EMC’s Joe Tucci is working to ensure that EMC can survive in a cloud world even if he doesn’t manage to sell the company before he retires. The acquisitions of TwinStrata, CloudScaling, Maginatics and Spanning are proof.
The acquisitions are recent and success remains to be seen. But there’s a larger question about the strategy: can an enterprise re-intermediation strategy be successful?
Intermediation works when transactors work at very different time frames, scales or knowledge levels. Costco, for example, buys by the truckload and sells by the box. Insurance brokers help you navigate complex financial products.
The Internet is the Great Disintermediator. Thousands of smaller businesses have been destroyed by Internet-based large business – think book and video stores – and more are endangered, such as newspapers.
Today, the cloud is likewise disintermediating the business of legacy storage providers. Getting some cloud mojo to buff aging architectures is the goal.
Will it blend?
The acquired vendors have shown that there is a market for cloud-enhanced local storage. The problem is that they haven’t shown it with high-cost legacy vendors.
TwinStrata, for instance, offered a commodity server box with their software for local storage of cloud data. A sensible low-cost solution for the mid-market.
But will enterprise customers want to load up their current storage silos with cloud extensions? And if they do, for how long?
The StorageMojo take
EMC’s acquisitions – and other “cloudifying” efforts – are defensive tactical moves, not long-range strategies. Helping customers use much lower-cost and more flexible cloud storage sold by others is like a bookstore searching Amazon for you.

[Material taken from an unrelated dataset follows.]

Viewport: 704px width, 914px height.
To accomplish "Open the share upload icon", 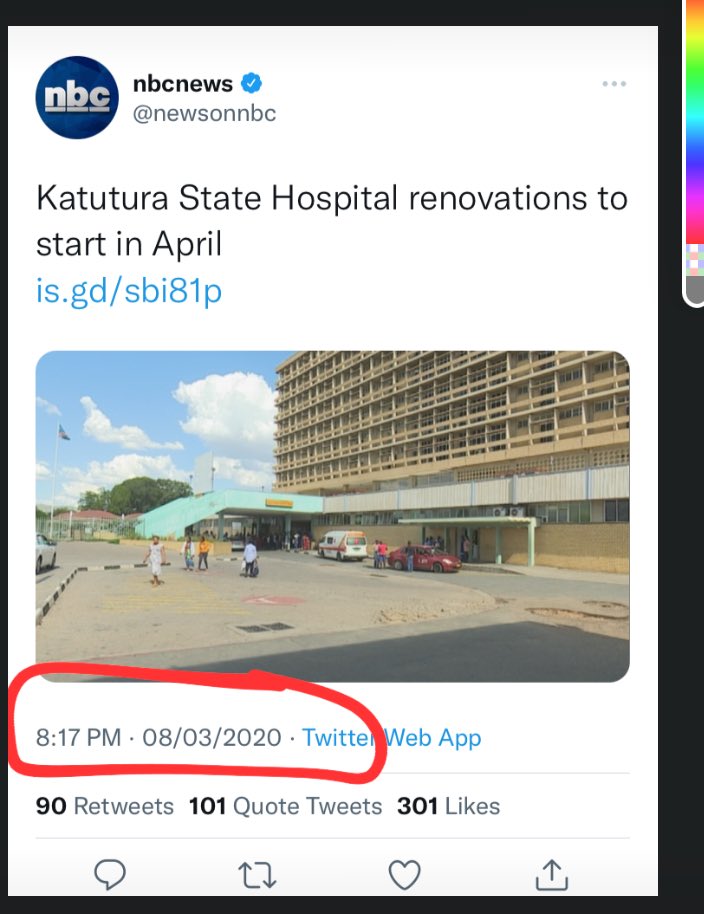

Vendors will eke out marginal sales and maintenance extensions, but hollowing out the embedded storage component in arrays is asking switch vendors to take over the job of shuttling data off to the cloud. There are better ways to manage metadata than inside storage arrays.
Courteous comments welcome, of course.
Robin, I agree with all your points
Recent announcements such as Amazon Aurora (enabling turbo boosted, highly resilient, extremely cheap SQL service), and Facebook on their home-made switching fabric, should put EMC, Cisco, Oracle, HP under pressure, it’s yet another dent in the Enterprise systems story.
EMC would need to figure out how it blends in, probably would need to evolve to a data and BigData services centric organization vs a storage hardware company, and those services will span dedicated hardware, x86 white-labeled, mobile devices, and public cloud storage.
They must also be able to significantly lower the total cost (CapEx and OpEx) of the storage solution to stay competitive, abandon traditional approached as I wrote in my recent blog (http://sdsblog.com/2014/11/18/why-the-heck-do-we-need-san , I’m sure you will sympathy with my observations 🙂 )
Another move they can consider is to partner with the opposition to the large 4 providers (i.e. smaller/regional service providers and vertical SaaS vendors), and may end up selling them software and services running on top of Chinese/Taiwanese servers, or even becoming a niche service provider (like they started with VMware cloud).
Out of the system vendors EMC is in a better position, because they have deep software and services DNA, others who focus on hardware with a bit of integration services will be in a tougher spot.
Perhaps a naïve question, but if the big iron storage vendors had not built their business off steep margins in the first place–creating and fulfilling the “storage is expensive” perception–would “the cloud” exist as we know it?